Conflito de interesses no mercado imobiliário
A transparência nos atos dos administradores, sócios e a sociedade empresarial é cada vez mais cobrada no mundo dos negócios, por meio da legislação (lei anticorrupção), da aplicação dos princípios jurídicos (boa-fé objetiva) e dos códigos de ética, sem contar a expressão da moda: governança corporativa – que, segundo o Código das Melhores Práticas de Governança Corporativa, do Instituto Brasileiro de Governança Corporativa (IBGC), é “o sistema pelo qual as organizações são dirigidas, monitoradas e incentivadas, envolvendo o relacionamento entre proprietários, conselho de administração, diretoria e órgãos de controle”.
Observa-se que as sociedades empresariais, independentemente do seu tamanho ou de sua natureza jurídica, querem implementar regras de gestão que tragam tranquilidade a todas as partes envolvidas, sem que haja suspeita de que seus objetivos sociais não estejam ou não serão cumpridos. Dentre os inúmeros pontos que devem ser lembrados, um chama especial atenção: o conflito de interesse.
A regra prescrita na lei do anonimato é clara, conforme o artigo 156, “é vedado ao administrador intervir em qualquer operação social em que tiver interesse conflitante com o da companhia, bem como na deliberação que a respeito tomarem os demais administradores, cumprindo- lhe cientificá-los do seu impedimento e fazer consignar, em ata de reunião do conselho de administração ou da diretoria, a natureza e extensão do seu interesse”.
Especificamente quanto ao conflito de interesses, o Código das Melhores Práticas de Governança Corporativa”, do IBGC, estabelece no item 6.2, que este se verifica “quando alguém não é independente em relação à matéria em discussão e pode influenciar ou tomar decisões motivadas por interesses distintos daqueles da organização. Essa pessoa deve manifestar, tempestivamente, seu conflito de interesses ou interesse particular.

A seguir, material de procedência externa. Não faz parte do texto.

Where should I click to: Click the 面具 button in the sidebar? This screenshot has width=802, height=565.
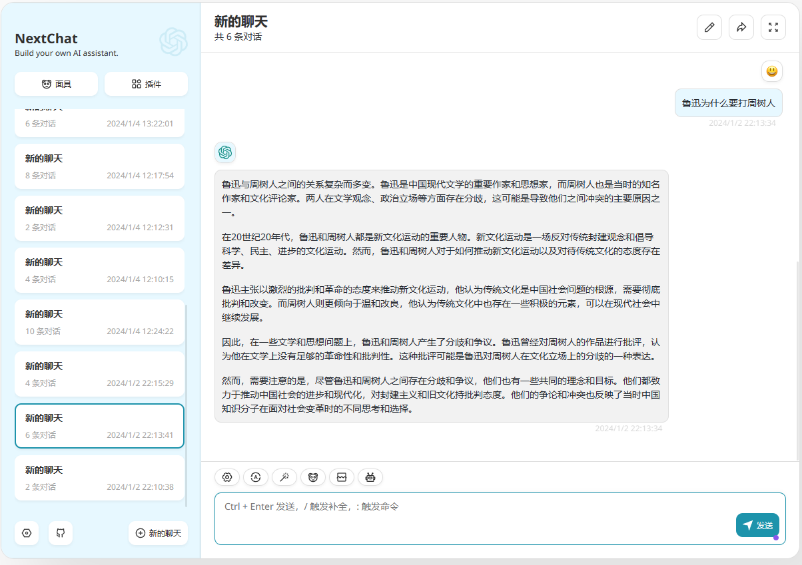(x=57, y=84)
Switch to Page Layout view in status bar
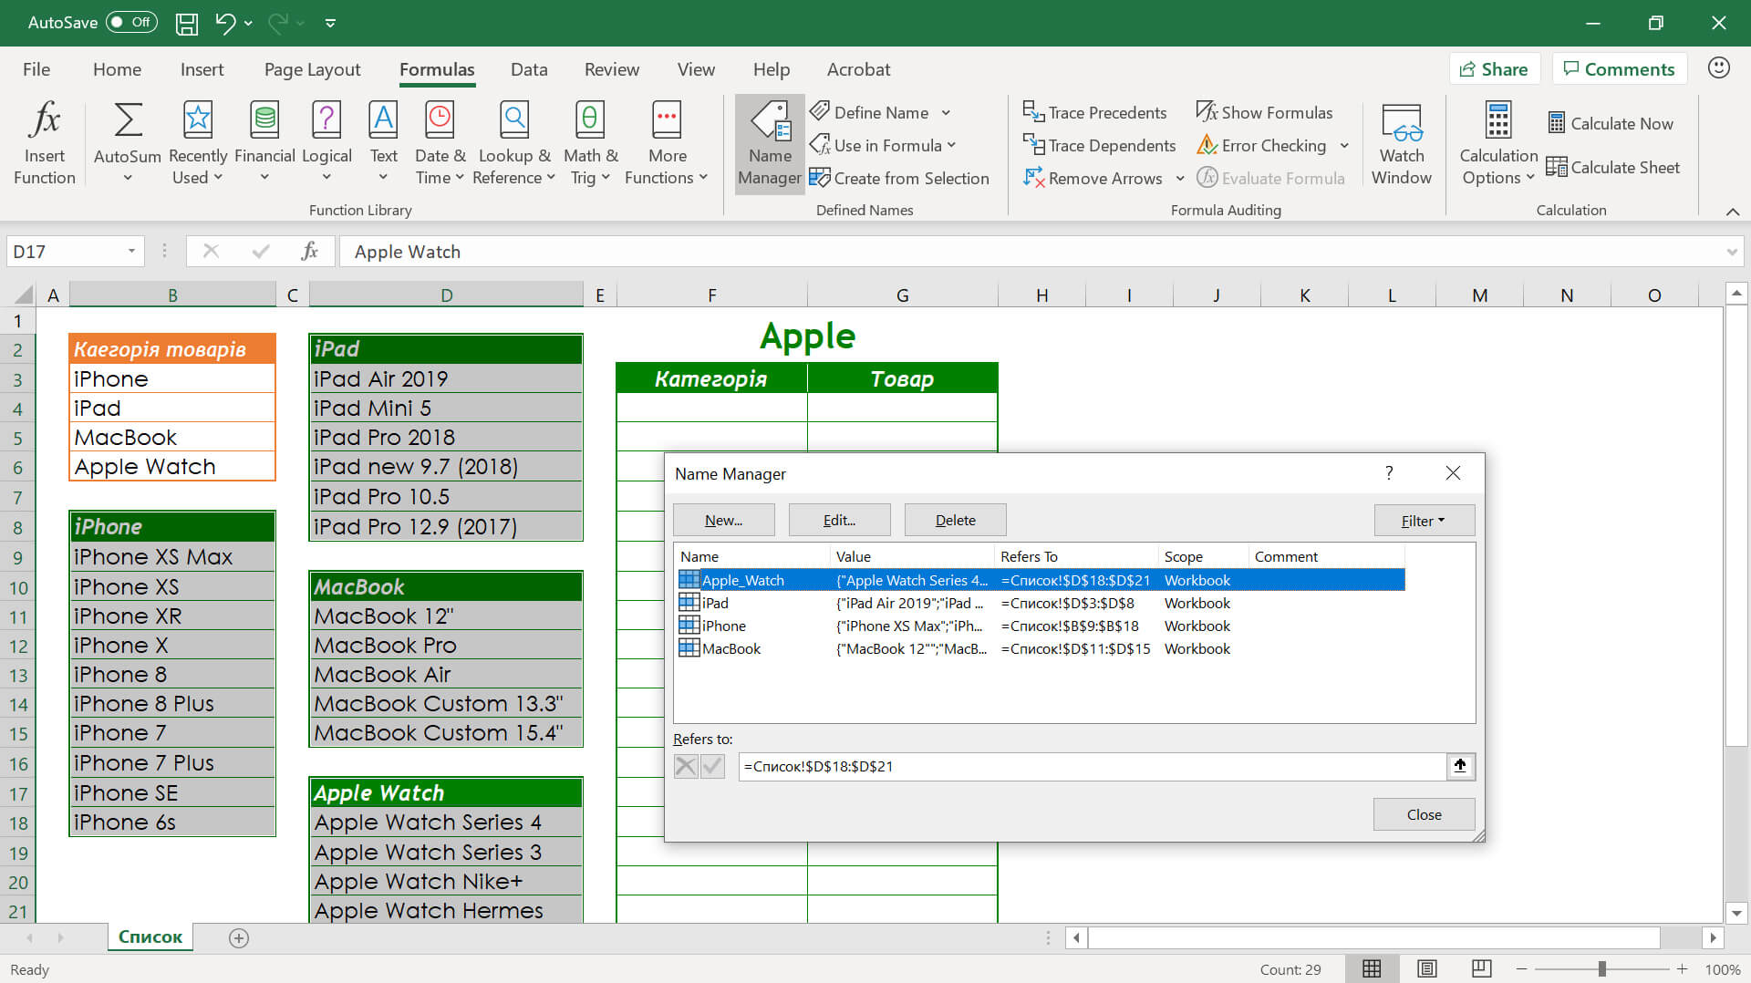Image resolution: width=1751 pixels, height=983 pixels. pos(1427,968)
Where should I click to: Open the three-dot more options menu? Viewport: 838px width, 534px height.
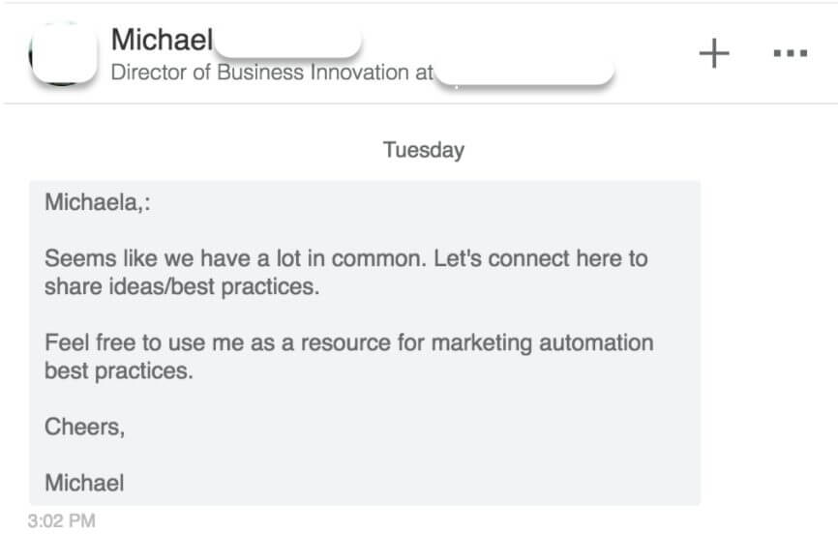[x=791, y=54]
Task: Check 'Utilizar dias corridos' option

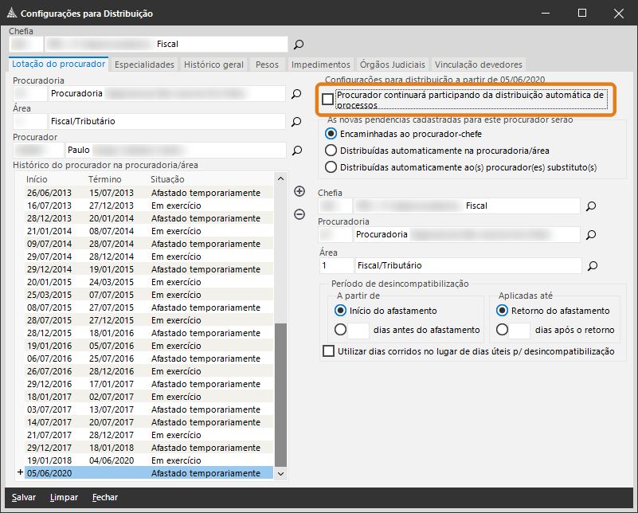Action: (329, 351)
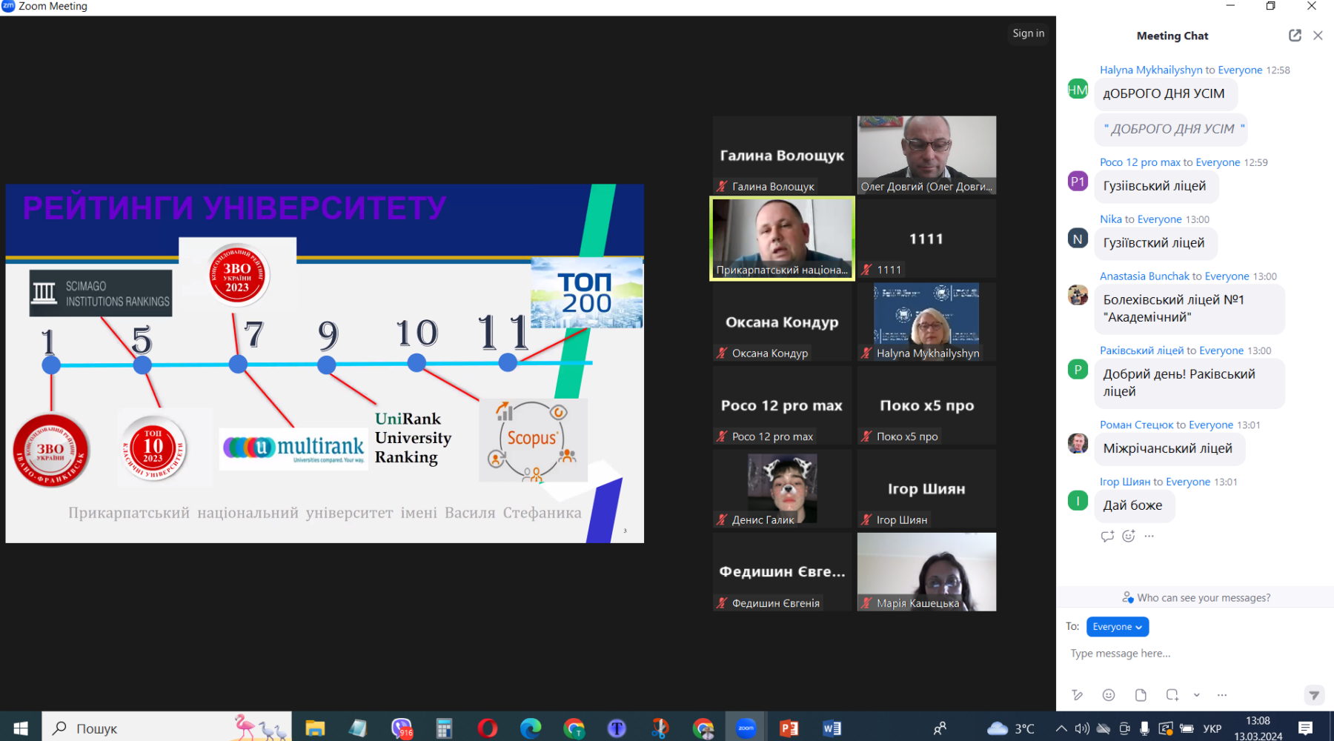Screen dimensions: 1334x741
Task: Open emoji picker in chat toolbar
Action: pos(1109,695)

Caso não o faça, outra pessoa poderá manifestar o conflito.”
Destaca-se o conceito de Carvalho de Mendonça, indicado na obra de Modesto Carvalhosa, no sentido de que “interesse oposto ao da companhia dá-se quando o administrador é parte em negócio que a sociedade está para concluir com ele ou com outros juntamente com ele; em negócio no qual tenha vantagem ou interesse”. E ainda prossegue: “o interesse legítimo, porém contrastante, é a razão formal e objetiva para o impedimento prescrito na lei de o administrador celebrar com a companhia negócio jurídico de caráter patrimonial”.
A extensão do impedimento legal implica na circunstância de que o administrador, “além de não participar da deliberação, não poderá, outrossim, opinar, sugerir ou sob qualquer forma influenciar a deliberação dos órgãos administrativos da companhia”, sob pena de responder pelos prejuízos que causar, nos termos do artigo 158, da Lei 6404/76. Assim, verificada a existência do conflito de interesses formal ou substancial, cabe ao administrador informar imediatamente ao órgão de administração tal circunstância, sob pena de o voto não privilegiar o interesse da sociedade empresária.
E caso não o faça? E se da decisão não houver qualquer prejuízo financeiro para a empresa?
Mesmo que, muitas vezes, seja difícil a prova de prejuízo financeiro para a sociedade empresária (por exemplo: a sociedade incorporadora adquirindo terreno em localização privilegiada pertencente ao irmão do administrador), é possível se entender que a singela circunstância de exercício em conflito caracteriza o abuso de direito, passível de punição, seja pela imposição de uma pena pecuniária (indenização por danos morais ou perda do bônus?), seja pela destituição do administrador.
Esta hipótese supõe que o administrador desrespeitou seu dever de cuidado e fidúcia em relação à sociedade empresária, votando com conflito de interesse, podendo com seu voto, com a própria discussão, talvez com suas sugestões, prévias à deliberação, ter influenciado o voto.
Identificado o conflito não revelado, o administrador deve ser punido pela falta de lealdade com a sociedade empresária, ferindo a confiança entre todos envolvidos, e, principalmente a consecução do objeto social. O conflito de interesse permeia todos os setores da economia, inclusive o mercado imobiliário e deve ser combatido para que seja possível alcançar negociações com informações claras e vantajosas para as sociedades empresarias e não para os seus administradores.